CHECK YOUR UNDERSTANDING:
a. Translate this sentence from the book description into Spanish: "In any case, Gratuity’s story is much, much bigger than the assignment."
b. Pick up the description of the novel about Gratuity Tucci and the Boov after its final sentence, and write the next few sentences.

PASSAGE:
☆ ☆ ☆ ☆ ☆ ☆ ☆
“The True Meaning of Smekday” by Adam Rex
Release date: Oct. 7, 2007
Publisher: Hyperion, 432 pages
It all starts with a school essay.When twelve-year-old Gratuity (“Tip”) Tucci is assigned to write five pages on “The True Meaning of Smekday” for the National Time Capsule contest, she’s not sure where to begin. When her mom started telling everyone about the messages aliens were sending through a mole on the back of her neck? Maybe on Christmas Eve, when huge, bizarre spaceships descended on the Earth and the aliens – called Boov – abducted her mother? Or when the Boov declared Earth a colony, renamed it “Smekland” (in honor of glorious Captain Smek), and forced all Americans to relocate to Florida via rocketpod?In any case, Gratuity’s story is much, much bigger than the assignment. It involves her unlikely friendship with a renegade Boov mechanic named J.Lo.; a futile journey south to find Gratuity’s mother at the Happy Mouse Kingdom; a cross-country road trip in a hovercar called Slushious; and an outrageous plan to save the Earth from yet another alien invasion.Fully illustrated with “photos,” drawings, newspaper clippings, and comics sequences, this is a hilarious, perceptive, genre-bending novel by a remarkable new talent.
☆ ☆ ☆ ☆ ☆ ☆ ☆
MATERIAL SUPPLIED:
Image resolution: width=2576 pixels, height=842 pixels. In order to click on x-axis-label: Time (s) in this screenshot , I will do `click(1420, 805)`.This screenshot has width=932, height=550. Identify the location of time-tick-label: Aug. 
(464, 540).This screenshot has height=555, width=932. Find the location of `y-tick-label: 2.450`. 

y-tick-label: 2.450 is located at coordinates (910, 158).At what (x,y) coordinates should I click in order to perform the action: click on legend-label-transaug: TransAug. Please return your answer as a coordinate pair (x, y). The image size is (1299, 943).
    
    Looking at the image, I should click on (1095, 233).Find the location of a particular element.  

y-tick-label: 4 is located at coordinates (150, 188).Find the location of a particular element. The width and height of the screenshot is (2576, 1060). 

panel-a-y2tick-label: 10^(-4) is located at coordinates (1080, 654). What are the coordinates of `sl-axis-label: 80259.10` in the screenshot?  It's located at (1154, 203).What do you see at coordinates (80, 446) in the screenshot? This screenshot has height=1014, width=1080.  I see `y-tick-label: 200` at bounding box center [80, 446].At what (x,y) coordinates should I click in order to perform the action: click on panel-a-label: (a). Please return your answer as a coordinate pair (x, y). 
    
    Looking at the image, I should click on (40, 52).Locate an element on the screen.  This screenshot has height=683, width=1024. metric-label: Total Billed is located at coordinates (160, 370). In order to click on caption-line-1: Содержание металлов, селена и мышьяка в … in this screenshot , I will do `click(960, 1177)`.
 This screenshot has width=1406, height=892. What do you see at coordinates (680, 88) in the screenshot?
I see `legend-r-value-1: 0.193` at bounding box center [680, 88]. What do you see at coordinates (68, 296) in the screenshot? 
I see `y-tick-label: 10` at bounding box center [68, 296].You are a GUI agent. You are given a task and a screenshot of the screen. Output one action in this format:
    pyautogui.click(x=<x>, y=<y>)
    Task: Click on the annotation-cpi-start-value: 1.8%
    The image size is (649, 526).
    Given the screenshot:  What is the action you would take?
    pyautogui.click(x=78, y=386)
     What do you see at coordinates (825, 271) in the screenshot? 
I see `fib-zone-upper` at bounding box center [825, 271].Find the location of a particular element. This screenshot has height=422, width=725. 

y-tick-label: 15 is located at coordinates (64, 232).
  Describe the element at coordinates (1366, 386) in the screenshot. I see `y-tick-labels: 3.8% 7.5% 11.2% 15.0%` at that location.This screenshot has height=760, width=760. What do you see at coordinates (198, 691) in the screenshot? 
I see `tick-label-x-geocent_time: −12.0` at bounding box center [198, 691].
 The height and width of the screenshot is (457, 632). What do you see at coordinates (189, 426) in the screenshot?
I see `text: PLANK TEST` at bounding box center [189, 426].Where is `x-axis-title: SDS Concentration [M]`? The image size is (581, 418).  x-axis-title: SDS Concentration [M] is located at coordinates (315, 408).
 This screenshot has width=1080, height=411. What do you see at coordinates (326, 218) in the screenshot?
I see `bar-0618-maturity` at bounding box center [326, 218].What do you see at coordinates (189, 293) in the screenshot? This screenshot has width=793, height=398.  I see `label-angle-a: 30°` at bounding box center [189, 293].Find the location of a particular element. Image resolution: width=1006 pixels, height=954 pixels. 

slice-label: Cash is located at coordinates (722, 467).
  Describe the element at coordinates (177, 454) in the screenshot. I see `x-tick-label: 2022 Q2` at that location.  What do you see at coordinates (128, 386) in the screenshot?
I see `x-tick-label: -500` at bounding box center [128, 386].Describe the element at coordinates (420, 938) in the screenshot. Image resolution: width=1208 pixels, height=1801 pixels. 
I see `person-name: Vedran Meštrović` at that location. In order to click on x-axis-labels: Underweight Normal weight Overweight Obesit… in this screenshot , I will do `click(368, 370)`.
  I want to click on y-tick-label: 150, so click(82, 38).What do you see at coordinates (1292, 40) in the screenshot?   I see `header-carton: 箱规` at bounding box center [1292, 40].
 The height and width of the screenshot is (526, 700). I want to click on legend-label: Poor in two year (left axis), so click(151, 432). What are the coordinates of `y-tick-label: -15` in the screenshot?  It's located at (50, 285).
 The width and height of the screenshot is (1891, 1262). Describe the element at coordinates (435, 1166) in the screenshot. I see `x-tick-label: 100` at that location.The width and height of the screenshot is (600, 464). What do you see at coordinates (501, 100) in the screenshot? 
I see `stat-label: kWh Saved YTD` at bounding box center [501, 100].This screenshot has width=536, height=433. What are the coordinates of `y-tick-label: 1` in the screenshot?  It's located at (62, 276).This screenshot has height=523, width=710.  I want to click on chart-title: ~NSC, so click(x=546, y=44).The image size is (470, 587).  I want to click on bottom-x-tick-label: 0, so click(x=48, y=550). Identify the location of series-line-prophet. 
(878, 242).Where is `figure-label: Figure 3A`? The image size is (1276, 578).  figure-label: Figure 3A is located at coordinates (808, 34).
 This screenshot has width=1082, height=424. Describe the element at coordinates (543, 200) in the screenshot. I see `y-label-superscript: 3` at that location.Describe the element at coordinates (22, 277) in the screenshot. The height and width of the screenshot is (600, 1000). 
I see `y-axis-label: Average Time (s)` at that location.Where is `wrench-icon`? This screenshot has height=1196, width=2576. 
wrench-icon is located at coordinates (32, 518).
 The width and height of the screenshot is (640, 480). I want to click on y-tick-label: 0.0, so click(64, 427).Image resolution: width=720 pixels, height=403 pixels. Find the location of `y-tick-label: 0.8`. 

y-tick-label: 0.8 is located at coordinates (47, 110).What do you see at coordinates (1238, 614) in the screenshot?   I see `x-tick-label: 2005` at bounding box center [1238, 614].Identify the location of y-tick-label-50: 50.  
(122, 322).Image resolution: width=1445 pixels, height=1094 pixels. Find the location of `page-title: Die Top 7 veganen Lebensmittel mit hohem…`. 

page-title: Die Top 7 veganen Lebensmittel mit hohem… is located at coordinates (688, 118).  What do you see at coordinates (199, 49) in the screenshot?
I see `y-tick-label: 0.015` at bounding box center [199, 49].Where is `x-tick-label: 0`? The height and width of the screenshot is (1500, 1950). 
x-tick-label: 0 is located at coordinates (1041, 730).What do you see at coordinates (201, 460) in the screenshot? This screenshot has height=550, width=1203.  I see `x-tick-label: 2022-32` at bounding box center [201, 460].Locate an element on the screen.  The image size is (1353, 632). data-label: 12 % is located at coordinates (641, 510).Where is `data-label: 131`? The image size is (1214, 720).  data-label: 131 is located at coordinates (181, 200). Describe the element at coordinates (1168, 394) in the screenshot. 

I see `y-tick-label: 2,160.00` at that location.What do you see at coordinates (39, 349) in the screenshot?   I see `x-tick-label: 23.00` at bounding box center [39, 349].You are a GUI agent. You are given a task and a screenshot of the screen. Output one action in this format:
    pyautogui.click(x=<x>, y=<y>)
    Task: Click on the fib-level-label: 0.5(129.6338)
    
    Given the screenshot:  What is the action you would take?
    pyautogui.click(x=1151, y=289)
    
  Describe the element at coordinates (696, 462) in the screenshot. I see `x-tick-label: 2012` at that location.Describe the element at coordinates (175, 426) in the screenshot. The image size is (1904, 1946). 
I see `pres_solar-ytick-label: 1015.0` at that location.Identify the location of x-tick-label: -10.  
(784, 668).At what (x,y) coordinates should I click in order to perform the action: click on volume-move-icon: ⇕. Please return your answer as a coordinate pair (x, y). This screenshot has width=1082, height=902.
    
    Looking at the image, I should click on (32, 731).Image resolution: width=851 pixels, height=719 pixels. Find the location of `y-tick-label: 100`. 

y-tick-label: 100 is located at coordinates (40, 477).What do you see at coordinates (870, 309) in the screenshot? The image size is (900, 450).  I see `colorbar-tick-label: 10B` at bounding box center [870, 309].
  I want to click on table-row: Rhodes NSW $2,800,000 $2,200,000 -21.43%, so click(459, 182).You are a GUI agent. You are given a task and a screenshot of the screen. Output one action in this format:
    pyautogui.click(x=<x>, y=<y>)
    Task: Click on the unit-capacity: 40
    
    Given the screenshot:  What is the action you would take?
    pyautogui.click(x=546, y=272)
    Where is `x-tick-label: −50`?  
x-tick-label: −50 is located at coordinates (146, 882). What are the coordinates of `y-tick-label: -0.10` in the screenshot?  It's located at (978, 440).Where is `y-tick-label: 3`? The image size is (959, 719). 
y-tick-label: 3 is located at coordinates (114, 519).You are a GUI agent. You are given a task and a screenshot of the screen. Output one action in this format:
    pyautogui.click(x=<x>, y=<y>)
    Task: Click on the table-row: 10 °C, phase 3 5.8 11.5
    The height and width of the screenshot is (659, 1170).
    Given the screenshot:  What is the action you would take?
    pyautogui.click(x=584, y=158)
☆ ☆ ☆ ☆ ☆ ☆ ☆
TASK-BY-TASK OUTPUTS:
a. En cualquier caso, la historia de Gratuity es mucho, mucho más grande que la tarea.

b.
Gratuity Tucci lives a mundane life with her single mom. Until the day the aliens come. They have discovered Earth, they say, the Boov declare Earth is now “Smekland” (in honor of their glorious captain: Smek); and because they are a smarter, shinier race then the “noble savages of Earth” (they do have a rude word for elbow), they have generously granted all of the humans “human preserves” (in this case Florida) that they will keep forever and ever. But when Gratuity’s mom is kidnapped by the aliens, she takes matters into her own hands and decides to drive to Florida with only her cat for company. But along the way, she runs into a fugitive Boov. J.Lo (his Earth name) accidentally sent a rude telephone call to the Gorg, the most evil race in the galaxy, and they are coming to take the Earth.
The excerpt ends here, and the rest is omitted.